Il primo documento del Piano è stato approvato «a gennaio – spiega Ceriscioli – dalla giunta regionale. Prima c’è stato un processo di partecipazione e ci sarà anche dopo l’approvazione in Consiglio regionale: sarà istituita una commissione di monitoraggio per la realizzazione del piano». Un piano su cui però Ceriscioli non scende troppo nel dettaglio, dopo la “bacchettata” di diversi consiglieri (compreso il presidente del Consiglio regionale Antonio Mastrovincenzo) in seguito alla delibera di giunta con cui si proclamava l’ospedale di Pesaro presidio di secondo livello (leggi l’articolo). Il documento infatti è materia di Consiglio regionale. Per cui oggi sul tavolo c’è solo un atto di indirizzo con 50 schede divise per settori di intervento, che danno un’idea di cosa si vuole fare. A monte restano un’insieme di parole chiave: qualità, responsabilità, equità, controllo, equità di genere, partecipazione, sostenibilità, trasparenza, dignità. La trasparenza diventa un po’ il cardine: «Per garantire la partecipazione bisogna rendere trasparenti dati e risultati». In modo leggibile, aggiunge il presidente, che annuncia anche che una lunga serie di dati saranno allegati al Piano da votare in Consiglio. Poi la sostenibilità, che fa rima con l’appropriatezza delle prestazioni mediche: «Un tratto che ci ha sempre contraddistinto. Parliamo di sostenibilità rispetto alle risorse a disposizione. Ovviamente meno sprechiamo e più possiamo ridistribuire le risorse». Sull’equità Ceriscioli sottolinea che «ogni territorio lamenta di ricevere meno degli altri. Questo è matematicamente impossibile. Aumentando la trasparenza facciamo emergere i dati così da poter perseguire gli obiettivi dell’equità». Sulla qualità invece il presidente risponde indirettamente alla sommossa popolare per la chiusura del punto nascita di Fabriano: «Un’inchiesta condotta su 300 punti nascita in Italia ha fatto emergere che nelle Marche ce n’era solo uno che non rispettava gli standard: quello di Fabriano, che è stato dismesso. Non si deve mirare soltanto alla disponibilità ma soprattutto alla qualità per dare la risposta che serve». Infine l’accessibilità e la prossimità, intese come accessibilità al pronto soccorso e alle liste d’attesa (su cui la Regione è già intervenuta con il bonus malus – leggi l’articolo) e alla prossimità di alcuni servizi sociosanitari che richiederebbero l’assistenza a domicilio come soluzione ideale.

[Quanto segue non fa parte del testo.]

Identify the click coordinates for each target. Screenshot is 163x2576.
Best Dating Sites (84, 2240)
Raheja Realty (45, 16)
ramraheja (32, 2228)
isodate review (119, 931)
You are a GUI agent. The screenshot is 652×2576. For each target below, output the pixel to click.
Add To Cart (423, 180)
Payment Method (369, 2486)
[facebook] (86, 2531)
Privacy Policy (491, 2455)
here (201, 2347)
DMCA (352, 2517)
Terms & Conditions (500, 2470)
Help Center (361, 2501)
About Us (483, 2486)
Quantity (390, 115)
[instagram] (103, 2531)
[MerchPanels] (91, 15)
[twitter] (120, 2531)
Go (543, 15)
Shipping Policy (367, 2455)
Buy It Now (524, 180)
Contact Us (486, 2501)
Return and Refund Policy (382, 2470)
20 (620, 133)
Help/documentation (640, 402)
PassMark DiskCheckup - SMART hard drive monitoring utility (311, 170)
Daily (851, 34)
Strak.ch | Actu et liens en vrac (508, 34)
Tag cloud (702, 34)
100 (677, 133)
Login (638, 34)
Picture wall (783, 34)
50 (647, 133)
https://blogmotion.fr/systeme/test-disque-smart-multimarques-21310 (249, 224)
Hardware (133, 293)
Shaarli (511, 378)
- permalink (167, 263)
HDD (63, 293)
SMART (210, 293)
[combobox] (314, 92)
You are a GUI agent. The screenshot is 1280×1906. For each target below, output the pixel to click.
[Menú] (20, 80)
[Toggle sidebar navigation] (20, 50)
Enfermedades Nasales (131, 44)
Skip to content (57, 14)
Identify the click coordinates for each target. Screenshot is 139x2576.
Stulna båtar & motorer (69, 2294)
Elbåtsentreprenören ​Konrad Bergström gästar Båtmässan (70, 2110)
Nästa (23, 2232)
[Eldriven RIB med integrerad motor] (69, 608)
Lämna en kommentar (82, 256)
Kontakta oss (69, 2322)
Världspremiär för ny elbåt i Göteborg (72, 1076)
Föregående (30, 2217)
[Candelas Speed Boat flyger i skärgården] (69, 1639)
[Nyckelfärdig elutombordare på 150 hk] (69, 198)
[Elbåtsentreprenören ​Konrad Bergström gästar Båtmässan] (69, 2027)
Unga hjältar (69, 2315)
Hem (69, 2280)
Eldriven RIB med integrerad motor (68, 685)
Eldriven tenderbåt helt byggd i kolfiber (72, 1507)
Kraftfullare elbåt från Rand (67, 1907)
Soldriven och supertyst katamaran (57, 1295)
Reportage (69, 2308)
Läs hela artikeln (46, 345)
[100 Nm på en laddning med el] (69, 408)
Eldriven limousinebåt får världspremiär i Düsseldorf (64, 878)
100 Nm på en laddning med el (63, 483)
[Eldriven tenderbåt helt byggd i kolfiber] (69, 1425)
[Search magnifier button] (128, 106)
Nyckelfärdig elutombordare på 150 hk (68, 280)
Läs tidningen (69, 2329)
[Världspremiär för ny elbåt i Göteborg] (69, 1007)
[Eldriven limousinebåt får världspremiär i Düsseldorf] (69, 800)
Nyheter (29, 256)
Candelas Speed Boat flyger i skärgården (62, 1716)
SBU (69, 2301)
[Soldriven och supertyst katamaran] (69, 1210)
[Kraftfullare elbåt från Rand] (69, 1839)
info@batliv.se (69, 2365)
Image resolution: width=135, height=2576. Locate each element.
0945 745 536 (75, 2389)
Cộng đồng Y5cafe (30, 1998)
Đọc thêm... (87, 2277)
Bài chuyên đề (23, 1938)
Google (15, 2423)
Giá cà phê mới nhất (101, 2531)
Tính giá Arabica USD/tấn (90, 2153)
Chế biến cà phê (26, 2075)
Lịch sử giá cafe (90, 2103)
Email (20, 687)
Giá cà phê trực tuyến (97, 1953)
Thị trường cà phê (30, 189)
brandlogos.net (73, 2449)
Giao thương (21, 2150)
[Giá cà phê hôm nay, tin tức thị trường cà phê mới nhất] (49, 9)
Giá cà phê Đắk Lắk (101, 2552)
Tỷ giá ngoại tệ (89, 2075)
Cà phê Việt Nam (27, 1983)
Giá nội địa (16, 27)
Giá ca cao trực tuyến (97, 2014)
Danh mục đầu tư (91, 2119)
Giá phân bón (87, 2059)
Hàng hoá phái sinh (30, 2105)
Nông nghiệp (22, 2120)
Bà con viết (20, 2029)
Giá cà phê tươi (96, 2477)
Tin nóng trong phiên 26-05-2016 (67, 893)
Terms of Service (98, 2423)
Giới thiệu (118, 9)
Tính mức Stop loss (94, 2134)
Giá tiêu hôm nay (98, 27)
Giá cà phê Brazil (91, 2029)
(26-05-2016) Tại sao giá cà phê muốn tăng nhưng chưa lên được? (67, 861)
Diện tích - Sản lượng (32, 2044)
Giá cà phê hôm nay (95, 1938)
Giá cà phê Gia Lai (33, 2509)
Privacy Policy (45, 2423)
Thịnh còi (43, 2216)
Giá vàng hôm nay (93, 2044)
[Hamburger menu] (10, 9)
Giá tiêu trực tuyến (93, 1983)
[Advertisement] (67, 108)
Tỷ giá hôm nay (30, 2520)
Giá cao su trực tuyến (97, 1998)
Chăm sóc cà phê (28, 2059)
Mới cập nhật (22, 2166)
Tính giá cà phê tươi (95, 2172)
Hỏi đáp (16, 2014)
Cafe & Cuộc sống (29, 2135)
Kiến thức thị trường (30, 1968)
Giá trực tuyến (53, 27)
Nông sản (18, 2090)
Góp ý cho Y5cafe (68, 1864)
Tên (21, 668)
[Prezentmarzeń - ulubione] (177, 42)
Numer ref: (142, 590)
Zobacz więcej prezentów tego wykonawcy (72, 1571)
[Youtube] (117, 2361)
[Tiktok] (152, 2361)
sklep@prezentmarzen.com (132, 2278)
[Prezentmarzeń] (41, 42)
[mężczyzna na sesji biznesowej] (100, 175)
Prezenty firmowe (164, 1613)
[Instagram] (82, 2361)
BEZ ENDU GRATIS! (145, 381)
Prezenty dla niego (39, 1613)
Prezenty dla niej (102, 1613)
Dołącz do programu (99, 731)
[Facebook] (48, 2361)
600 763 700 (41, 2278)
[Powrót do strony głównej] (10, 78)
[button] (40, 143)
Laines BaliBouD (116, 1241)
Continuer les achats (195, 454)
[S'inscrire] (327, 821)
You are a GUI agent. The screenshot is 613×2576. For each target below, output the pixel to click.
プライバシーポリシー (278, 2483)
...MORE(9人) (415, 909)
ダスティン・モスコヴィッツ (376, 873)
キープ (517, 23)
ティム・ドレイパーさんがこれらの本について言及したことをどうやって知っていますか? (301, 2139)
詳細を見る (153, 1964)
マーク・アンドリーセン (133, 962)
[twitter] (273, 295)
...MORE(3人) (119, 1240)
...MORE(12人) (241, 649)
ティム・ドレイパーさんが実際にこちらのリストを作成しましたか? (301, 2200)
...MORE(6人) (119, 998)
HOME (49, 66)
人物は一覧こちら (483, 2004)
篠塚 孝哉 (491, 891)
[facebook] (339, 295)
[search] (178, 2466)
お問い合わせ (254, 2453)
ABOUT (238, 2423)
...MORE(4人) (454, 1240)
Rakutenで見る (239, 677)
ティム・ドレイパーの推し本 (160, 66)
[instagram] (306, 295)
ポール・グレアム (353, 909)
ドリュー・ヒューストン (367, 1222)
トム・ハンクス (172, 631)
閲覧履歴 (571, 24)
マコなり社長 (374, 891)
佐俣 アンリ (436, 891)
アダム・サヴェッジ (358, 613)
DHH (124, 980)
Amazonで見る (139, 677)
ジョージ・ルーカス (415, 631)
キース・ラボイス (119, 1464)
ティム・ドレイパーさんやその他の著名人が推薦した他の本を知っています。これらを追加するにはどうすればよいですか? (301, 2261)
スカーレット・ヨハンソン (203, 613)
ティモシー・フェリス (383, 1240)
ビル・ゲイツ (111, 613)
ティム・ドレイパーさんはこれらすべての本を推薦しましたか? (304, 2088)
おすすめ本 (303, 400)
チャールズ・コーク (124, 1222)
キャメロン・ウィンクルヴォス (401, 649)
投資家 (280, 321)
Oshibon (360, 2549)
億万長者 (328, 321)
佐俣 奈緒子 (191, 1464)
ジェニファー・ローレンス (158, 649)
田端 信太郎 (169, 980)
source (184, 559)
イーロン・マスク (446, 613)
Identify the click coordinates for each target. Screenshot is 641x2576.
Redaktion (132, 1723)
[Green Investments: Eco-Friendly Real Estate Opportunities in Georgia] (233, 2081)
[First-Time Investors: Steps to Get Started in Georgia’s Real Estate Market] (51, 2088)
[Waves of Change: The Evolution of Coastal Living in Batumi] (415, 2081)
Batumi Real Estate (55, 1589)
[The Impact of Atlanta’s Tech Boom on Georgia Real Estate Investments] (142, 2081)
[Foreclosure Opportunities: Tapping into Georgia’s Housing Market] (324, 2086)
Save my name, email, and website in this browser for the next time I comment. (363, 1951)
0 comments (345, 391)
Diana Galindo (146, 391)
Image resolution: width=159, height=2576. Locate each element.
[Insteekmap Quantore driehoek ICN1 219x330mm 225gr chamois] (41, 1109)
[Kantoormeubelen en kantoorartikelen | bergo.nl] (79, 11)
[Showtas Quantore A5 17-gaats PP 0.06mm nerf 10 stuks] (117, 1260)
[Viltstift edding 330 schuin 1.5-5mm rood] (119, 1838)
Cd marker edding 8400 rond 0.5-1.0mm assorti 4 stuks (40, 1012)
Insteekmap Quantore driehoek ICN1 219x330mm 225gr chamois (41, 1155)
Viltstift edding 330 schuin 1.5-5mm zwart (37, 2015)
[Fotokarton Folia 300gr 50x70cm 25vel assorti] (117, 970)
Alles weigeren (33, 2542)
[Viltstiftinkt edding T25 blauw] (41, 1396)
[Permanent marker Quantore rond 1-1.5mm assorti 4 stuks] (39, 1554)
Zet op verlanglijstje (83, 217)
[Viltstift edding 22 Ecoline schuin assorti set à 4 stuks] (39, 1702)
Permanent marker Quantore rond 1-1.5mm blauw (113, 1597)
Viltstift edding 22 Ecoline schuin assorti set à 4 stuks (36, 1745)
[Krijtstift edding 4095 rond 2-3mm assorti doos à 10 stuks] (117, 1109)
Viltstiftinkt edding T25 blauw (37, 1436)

Da sinistra Roberto Paoloni (sindaco di Belforte) e Alessandro Maccioni

Un grande tema del Piano sanitario è anche quello della prevenzione. Dalla scuola, al lavoro, passando per i concetti di resilienza, l’ambiente e l’alimentazione. In una parola: «Promuovere corretti stili di vita». Le 50 schede del Piano sanitario confluiscono in cinque aree di intervento: prevenzione collettiva, veterinaria e sicurezza alimentare (in cui rientra anche la prevenzione per chi lavori ai cantieri della ricostruzione), assistenza territoriale ed integrazione socio sanitaria (con un passaggio sull’implementazione delle Case della salute e una migliore presa in carico delle persone fragili), assistenza ospedaliera ed emergenza urgenza (i focus principali sono sulla riduzione dei tempi di attesa per prestazioni e sul miglioramento del percorso nascita), aree di intervento trasversali e infine aree di interesse regionale, maxi emergenze e aree interne (per cui ci sono solo due schede: gestione delle grandi emergenze e sviluppo delle aree interne). Con un pensiero, ovviamente, al dramma del sisma. Ma non solo: «Il sistema delle maxi emergenze qui ha funzionato bene – ricorda Ceriscioli -. Anche sotto l’aspetto dell’assistenza psicologica. C’è stata per i terremotati una presenza immediata, anche del servizio farmaceutico. Il sistema si è arrivato anche per la strage di Corinaldo». In chiusura Alessandro Maccioni, direttore dell’Area vasta 3, ha raccolto anche a nome dello staff medico presente i diversi complimenti arrivati per la gestione, illustrando i 35 milioni di investimenti che si sono fatti nel territorio del Maceratese.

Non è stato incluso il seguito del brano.